What's Happening?
Bayer has submitted an application to the FDA to modify the label of its chronic kidney disease (CKD) drug, Kerendia, to include patients with type 1 diabetes (T1D). Currently approved for type 2 diabetes (T2D), Kerendia is a mineralocorticoid receptor
antagonist (MRA) that has shown promise in reducing kidney damage markers in T1D patients. The FDA has granted a priority review to this application, with a decision expected within six months. This move follows the successful phase 3 FINE-ONE study, which demonstrated that Kerendia significantly decreased the urinary albumin-to-creatinine ratio, a key biomarker for kidney damage, in T1D patients. If approved, Kerendia would become the first new treatment in over 30 years for adults with CKD associated with T1D.
Why It's Important?
The potential approval of Kerendia for T1D patients represents a significant advancement in the treatment of CKD, a condition affecting approximately 850 million people globally.

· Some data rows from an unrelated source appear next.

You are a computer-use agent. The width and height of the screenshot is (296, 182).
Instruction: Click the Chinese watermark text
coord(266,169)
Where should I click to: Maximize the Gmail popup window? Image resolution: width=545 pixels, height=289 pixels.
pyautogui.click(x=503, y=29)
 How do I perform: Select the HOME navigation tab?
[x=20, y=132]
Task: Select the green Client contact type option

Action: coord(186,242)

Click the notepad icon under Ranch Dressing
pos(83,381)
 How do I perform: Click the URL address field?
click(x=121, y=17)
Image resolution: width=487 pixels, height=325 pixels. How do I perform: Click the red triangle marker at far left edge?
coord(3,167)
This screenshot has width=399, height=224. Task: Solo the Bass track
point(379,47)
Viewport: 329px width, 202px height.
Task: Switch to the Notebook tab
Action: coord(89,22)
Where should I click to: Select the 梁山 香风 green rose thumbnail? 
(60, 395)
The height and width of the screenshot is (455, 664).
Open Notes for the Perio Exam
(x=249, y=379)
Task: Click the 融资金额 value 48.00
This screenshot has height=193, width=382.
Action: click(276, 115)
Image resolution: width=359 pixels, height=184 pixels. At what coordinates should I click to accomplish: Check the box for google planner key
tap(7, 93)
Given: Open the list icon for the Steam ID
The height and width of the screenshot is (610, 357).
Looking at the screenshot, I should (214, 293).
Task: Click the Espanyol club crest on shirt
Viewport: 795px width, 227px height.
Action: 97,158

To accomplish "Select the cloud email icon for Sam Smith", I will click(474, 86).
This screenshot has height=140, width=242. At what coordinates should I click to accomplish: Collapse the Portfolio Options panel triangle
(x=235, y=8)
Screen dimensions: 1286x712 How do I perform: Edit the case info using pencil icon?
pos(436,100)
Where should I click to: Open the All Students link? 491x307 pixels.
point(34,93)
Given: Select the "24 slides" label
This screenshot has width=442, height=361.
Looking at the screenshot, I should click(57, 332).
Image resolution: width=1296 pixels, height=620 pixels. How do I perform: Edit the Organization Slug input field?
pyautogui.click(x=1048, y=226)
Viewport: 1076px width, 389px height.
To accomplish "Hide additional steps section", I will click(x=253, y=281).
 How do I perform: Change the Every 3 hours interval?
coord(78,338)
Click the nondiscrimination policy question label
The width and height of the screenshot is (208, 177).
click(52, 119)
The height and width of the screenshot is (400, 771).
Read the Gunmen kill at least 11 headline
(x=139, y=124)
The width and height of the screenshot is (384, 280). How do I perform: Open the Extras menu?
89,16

For Bayer, this expansion is crucial as it seeks to offset the impact of patent expirations and declining sales of other drugs like Xarelto and Eylea. The inclusion of T1D patients could enhance Kerendia's market presence, adding to its current success in treating CKD associated with T2D and heart failure. This strategic move could help Bayer maintain its competitive edge and achieve blockbuster status for Kerendia, with sales already showing significant growth.
What's Next?
If the FDA approves the label modification, Bayer will likely focus on marketing Kerendia to healthcare providers treating T1D patients with CKD. The company may also pursue further label extensions to include non-diabetic CKD patients, leveraging the results of the FIND-CKD study. This could broaden Kerendia's applicability and market reach, potentially leading to increased sales and further solidifying its position in the CKD treatment landscape.